» WHAT YOU WILL DO
Each record is to be transcribed exactly.

++++ EXTRACTED ENTRIES

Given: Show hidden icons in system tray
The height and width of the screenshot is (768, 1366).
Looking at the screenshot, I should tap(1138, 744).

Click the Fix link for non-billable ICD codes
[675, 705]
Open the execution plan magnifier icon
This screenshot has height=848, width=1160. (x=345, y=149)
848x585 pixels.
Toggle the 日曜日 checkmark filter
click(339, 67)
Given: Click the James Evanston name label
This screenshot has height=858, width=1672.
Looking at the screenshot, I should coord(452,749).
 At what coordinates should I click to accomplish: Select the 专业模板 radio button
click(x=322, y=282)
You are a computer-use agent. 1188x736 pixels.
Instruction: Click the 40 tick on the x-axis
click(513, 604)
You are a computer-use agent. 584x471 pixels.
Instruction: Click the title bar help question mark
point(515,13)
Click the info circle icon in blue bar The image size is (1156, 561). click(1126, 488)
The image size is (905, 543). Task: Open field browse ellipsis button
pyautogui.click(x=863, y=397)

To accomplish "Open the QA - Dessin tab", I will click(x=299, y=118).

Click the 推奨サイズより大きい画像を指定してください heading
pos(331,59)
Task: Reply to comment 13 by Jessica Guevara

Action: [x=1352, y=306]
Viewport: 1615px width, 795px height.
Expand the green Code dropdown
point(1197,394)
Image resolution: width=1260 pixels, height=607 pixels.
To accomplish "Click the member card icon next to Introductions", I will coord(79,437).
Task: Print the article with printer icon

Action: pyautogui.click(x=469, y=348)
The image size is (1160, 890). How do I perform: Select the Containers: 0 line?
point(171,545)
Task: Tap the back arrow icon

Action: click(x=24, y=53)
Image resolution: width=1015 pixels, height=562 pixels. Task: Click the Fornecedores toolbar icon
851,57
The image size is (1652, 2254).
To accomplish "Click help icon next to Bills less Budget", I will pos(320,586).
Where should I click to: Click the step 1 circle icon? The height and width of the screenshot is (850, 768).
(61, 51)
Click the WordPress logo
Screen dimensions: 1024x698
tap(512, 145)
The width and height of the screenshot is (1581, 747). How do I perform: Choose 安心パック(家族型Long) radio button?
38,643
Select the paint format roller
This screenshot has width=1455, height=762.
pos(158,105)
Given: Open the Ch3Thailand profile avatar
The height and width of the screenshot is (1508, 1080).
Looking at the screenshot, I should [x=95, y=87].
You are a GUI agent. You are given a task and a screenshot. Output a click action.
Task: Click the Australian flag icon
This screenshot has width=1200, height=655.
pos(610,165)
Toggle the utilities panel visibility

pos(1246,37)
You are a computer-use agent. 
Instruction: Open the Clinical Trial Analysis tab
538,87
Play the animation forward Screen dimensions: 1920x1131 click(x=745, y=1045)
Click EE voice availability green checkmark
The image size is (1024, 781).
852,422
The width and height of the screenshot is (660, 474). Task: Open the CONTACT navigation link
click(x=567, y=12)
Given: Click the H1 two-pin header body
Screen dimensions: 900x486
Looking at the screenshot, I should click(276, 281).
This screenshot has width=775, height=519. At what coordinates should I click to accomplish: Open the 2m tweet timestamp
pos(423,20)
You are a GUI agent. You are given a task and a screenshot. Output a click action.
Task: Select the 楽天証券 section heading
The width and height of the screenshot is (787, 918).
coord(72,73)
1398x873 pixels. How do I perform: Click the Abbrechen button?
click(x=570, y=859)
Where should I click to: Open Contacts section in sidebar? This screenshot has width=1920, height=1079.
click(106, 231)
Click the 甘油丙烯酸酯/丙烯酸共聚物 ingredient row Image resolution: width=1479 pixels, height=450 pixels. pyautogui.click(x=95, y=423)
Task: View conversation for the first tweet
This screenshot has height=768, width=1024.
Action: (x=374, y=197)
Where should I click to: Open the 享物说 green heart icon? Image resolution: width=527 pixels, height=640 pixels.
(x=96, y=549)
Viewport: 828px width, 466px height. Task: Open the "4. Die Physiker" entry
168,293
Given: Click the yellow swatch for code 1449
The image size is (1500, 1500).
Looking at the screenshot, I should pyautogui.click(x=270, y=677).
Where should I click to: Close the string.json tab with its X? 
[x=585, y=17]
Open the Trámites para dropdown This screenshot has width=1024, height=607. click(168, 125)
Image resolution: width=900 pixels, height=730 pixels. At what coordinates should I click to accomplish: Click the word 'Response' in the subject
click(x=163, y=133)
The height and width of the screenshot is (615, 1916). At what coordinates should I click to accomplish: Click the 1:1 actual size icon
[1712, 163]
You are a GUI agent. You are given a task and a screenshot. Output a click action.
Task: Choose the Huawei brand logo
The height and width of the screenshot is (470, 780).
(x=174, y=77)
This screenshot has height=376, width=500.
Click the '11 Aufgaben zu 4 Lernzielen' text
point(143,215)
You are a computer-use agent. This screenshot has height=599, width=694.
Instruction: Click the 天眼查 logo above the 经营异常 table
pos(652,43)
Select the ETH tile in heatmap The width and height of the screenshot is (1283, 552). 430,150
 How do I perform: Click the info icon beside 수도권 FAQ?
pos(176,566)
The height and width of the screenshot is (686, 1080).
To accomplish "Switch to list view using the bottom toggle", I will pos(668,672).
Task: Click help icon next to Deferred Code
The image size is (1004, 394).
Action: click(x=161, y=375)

++++++++

» SOLUTION FOR THIS PROBLEM
Given: Show hidden icons in system tray
The height and width of the screenshot is (768, 1366).
Looking at the screenshot, I should tap(1138, 744).

Click the Fix link for non-billable ICD codes
[675, 705]
Open the execution plan magnifier icon
This screenshot has height=848, width=1160. (x=345, y=149)
848x585 pixels.
Toggle the 日曜日 checkmark filter
click(339, 67)
Given: Click the James Evanston name label
This screenshot has height=858, width=1672.
Looking at the screenshot, I should coord(452,749).
 At what coordinates should I click to accomplish: Select the 专业模板 radio button
click(x=322, y=282)
You are a computer-use agent. 1188x736 pixels.
Instruction: Click the 40 tick on the x-axis
click(513, 604)
You are a computer-use agent. 584x471 pixels.
Instruction: Click the title bar help question mark
point(515,13)
Click the info circle icon in blue bar The image size is (1156, 561). click(1126, 488)
The image size is (905, 543). Task: Open field browse ellipsis button
pyautogui.click(x=863, y=397)

To accomplish "Open the QA - Dessin tab", I will click(x=299, y=118).

Click the 推奨サイズより大きい画像を指定してください heading
pos(331,59)
Task: Reply to comment 13 by Jessica Guevara

Action: [x=1352, y=306]
Viewport: 1615px width, 795px height.
Expand the green Code dropdown
point(1197,394)
Image resolution: width=1260 pixels, height=607 pixels.
To accomplish "Click the member card icon next to Introductions", I will coord(79,437).
Task: Print the article with printer icon

Action: pyautogui.click(x=469, y=348)
The image size is (1160, 890). How do I perform: Select the Containers: 0 line?
point(171,545)
Task: Tap the back arrow icon

Action: click(x=24, y=53)
Image resolution: width=1015 pixels, height=562 pixels. Task: Click the Fornecedores toolbar icon
851,57
The image size is (1652, 2254).
To accomplish "Click help icon next to Bills less Budget", I will pos(320,586).
Where should I click to: Click the step 1 circle icon? The height and width of the screenshot is (850, 768).
(61, 51)
Click the WordPress logo
Screen dimensions: 1024x698
tap(512, 145)
The width and height of the screenshot is (1581, 747). How do I perform: Choose 安心パック(家族型Long) radio button?
38,643
Select the paint format roller
This screenshot has width=1455, height=762.
pos(158,105)
Given: Open the Ch3Thailand profile avatar
The height and width of the screenshot is (1508, 1080).
Looking at the screenshot, I should [x=95, y=87].
You are a GUI agent. You are given a task and a screenshot. Output a click action.
Task: Click the Australian flag icon
This screenshot has width=1200, height=655.
pos(610,165)
Toggle the utilities panel visibility

pos(1246,37)
You are a computer-use agent. 
Instruction: Open the Clinical Trial Analysis tab
538,87
Play the animation forward Screen dimensions: 1920x1131 click(x=745, y=1045)
Click EE voice availability green checkmark
The image size is (1024, 781).
852,422
The width and height of the screenshot is (660, 474). Task: Open the CONTACT navigation link
click(x=567, y=12)
Given: Click the H1 two-pin header body
Screen dimensions: 900x486
Looking at the screenshot, I should click(276, 281).
This screenshot has width=775, height=519. At what coordinates should I click to accomplish: Open the 2m tweet timestamp
pos(423,20)
You are a GUI agent. You are given a task and a screenshot. Output a click action.
Task: Select the 楽天証券 section heading
The width and height of the screenshot is (787, 918).
coord(72,73)
1398x873 pixels. How do I perform: Click the Abbrechen button?
click(x=570, y=859)
Where should I click to: Open Contacts section in sidebar? This screenshot has width=1920, height=1079.
click(106, 231)
Click the 甘油丙烯酸酯/丙烯酸共聚物 ingredient row Image resolution: width=1479 pixels, height=450 pixels. pyautogui.click(x=95, y=423)
Task: View conversation for the first tweet
This screenshot has height=768, width=1024.
Action: (x=374, y=197)
Where should I click to: Open the 享物说 green heart icon? Image resolution: width=527 pixels, height=640 pixels.
(x=96, y=549)
Viewport: 828px width, 466px height. Task: Open the "4. Die Physiker" entry
168,293
Given: Click the yellow swatch for code 1449
The image size is (1500, 1500).
Looking at the screenshot, I should pyautogui.click(x=270, y=677).
Where should I click to: Close the string.json tab with its X? 
[x=585, y=17]
Open the Trámites para dropdown This screenshot has width=1024, height=607. click(168, 125)
Image resolution: width=900 pixels, height=730 pixels. At what coordinates should I click to accomplish: Click the word 'Response' in the subject
click(x=163, y=133)
The height and width of the screenshot is (615, 1916). At what coordinates should I click to accomplish: Click the 1:1 actual size icon
[1712, 163]
You are a GUI agent. You are given a task and a screenshot. Output a click action.
Task: Choose the Huawei brand logo
The height and width of the screenshot is (470, 780).
(x=174, y=77)
This screenshot has height=376, width=500.
Click the '11 Aufgaben zu 4 Lernzielen' text
point(143,215)
You are a computer-use agent. This screenshot has height=599, width=694.
Instruction: Click the 天眼查 logo above the 经营异常 table
pos(652,43)
Select the ETH tile in heatmap The width and height of the screenshot is (1283, 552). 430,150
 How do I perform: Click the info icon beside 수도권 FAQ?
pos(176,566)
The height and width of the screenshot is (686, 1080).
To accomplish "Switch to list view using the bottom toggle", I will pos(668,672).
Task: Click help icon next to Deferred Code
The image size is (1004, 394).
Action: click(x=161, y=375)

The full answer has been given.